Mainstream news and social media often highlight presentations of pain that invite a voyeuristic, pleasurable experience, whether the result of war, disasters, crime, accidents, or other catastrophes. This collection of essays explores pleasurable pains and painful pleasures, showing how they pervade contemporary western public culture.

Deploying methodologies drawn from psychoanalysis, rhetoric and communication, political theory, and visual culture, Pleasure and Pain in US Public Culture offers insightful criticisms and theories about how pleasure and pain function in public discourse, media, and everyday communication practices.

The contributors provide a sample of fascinating range of news reportage, television, film and cinema, stage drama, comic performances, street art, and other forms of popular culture. The media cited and analyzed include Spike Lee’s films, Afrofuturism, autoethnography, and the #MeToo movement.

The collection takes up engrossing topics such as the cathartic allure of pain, ethical dilemmas surrounding public displays of suffering, and the transformative power of narratives that confront trauma. The essays also draw connections between theory and real-world outcomes, explore the implications of enjoying traumatic comedy, and link the natural world to otherwise mundane instances of interspecies violence. Brett Kavanaugh's Supreme Court nomination hearings and what they suggest about witnessing trauma is also discussed.

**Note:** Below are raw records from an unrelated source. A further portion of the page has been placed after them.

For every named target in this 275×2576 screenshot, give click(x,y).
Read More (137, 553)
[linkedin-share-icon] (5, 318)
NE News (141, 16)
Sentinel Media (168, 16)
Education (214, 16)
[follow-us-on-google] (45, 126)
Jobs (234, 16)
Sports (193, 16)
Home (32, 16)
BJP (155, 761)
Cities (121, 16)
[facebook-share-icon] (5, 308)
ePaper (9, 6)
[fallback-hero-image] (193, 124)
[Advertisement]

Pleasure and Pain in US Public Culture will change how a reader sees the world. It imparts a startling vision of western culture permeated by pain and pleasure.
Christopher J. Gilbert is associate professor of English in Communication and Media at Assumption University and author of Caricature and National Character: The United States at War and When Comedy Goes Wrong. His work has also appeared in numerous journals.

John Louis Lucaites is professor emeritus of Rhetoric and Public Culture at Indiana University. He is author, coauthor, and editor of many works, most recently, The Public Image: Photography and Civic Spectatorship, coauthored with Robert Hariman.